WHAT IS EXPECTED:
Quote word for word the stretch of the novel progress report below from "That’s wrong. Too" through "atmosphere of France.".

PROVIDED PASSAGE:
****
Working With Sentences
Writing My Novel - Progress Report #28
This was in the rough draft:
Walter had studied painting in the 1880s at the Royal Academy in London. None of that decadent French atmosphere for Walter.
Hmm.
None of that decadent French atmosphere for Walter.
That’s wrong. Too snarky. Plus it says his name again, feels clunky.
Try other approaches:
The decadent French atmosphere was of no interest to him.
He had no interest in the decadent atmosphere of France.
The Academy in Paris, glorious but tainted by the anarchy of the Impressionists, was repellent to him.
The Academy in Paris, glorious but tainted by the anarchy of the Impressionists, was of no interest, impossible and disorderly.
Any of those help at all? Well, the point of the paragraph is to show us Walter, Charlie’s father -- an imposing and repressive figure in his childhood. Defiance of Walter’s old-fashioned type of painting is part of Charlie’s discovery of modern art, important in Charlie’s journey into abstract painting.
****
Part of a data file:
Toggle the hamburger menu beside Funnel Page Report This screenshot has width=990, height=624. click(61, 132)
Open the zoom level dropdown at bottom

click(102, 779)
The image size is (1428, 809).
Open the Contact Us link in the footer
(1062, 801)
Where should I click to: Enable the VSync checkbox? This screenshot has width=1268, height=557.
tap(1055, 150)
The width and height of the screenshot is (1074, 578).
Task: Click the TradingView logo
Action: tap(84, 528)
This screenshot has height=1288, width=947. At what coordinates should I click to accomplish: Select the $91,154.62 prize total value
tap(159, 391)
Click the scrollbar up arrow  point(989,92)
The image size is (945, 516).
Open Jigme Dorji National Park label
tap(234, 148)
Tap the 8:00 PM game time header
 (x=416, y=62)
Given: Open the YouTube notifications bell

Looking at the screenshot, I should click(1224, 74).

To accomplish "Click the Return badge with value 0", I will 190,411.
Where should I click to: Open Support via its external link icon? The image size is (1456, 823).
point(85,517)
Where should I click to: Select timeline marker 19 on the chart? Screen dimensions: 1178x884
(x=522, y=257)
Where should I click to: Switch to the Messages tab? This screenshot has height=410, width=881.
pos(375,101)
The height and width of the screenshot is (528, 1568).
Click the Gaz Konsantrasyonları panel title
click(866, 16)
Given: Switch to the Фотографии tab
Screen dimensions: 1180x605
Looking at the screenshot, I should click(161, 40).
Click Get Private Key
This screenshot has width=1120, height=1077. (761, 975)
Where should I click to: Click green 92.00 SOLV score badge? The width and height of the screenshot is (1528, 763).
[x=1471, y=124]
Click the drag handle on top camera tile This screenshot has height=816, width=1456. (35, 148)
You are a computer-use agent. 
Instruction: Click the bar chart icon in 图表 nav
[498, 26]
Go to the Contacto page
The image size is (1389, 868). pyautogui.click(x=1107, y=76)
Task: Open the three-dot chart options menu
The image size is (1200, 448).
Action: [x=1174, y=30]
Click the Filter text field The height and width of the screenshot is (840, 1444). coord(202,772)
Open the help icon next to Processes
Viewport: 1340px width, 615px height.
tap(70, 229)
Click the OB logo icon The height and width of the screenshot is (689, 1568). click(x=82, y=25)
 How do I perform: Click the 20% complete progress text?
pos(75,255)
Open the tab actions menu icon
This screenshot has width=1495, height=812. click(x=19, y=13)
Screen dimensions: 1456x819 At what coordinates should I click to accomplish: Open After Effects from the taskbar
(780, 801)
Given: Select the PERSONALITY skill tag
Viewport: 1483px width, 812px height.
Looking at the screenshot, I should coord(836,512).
****
EXERCISE RESPONSE:
That’s wrong. Too snarky. Plus it says his name again, feels clunky.
Try other approaches:
The decadent French atmosphere was of no interest to him.
He had no interest in the decadent atmosphere of France.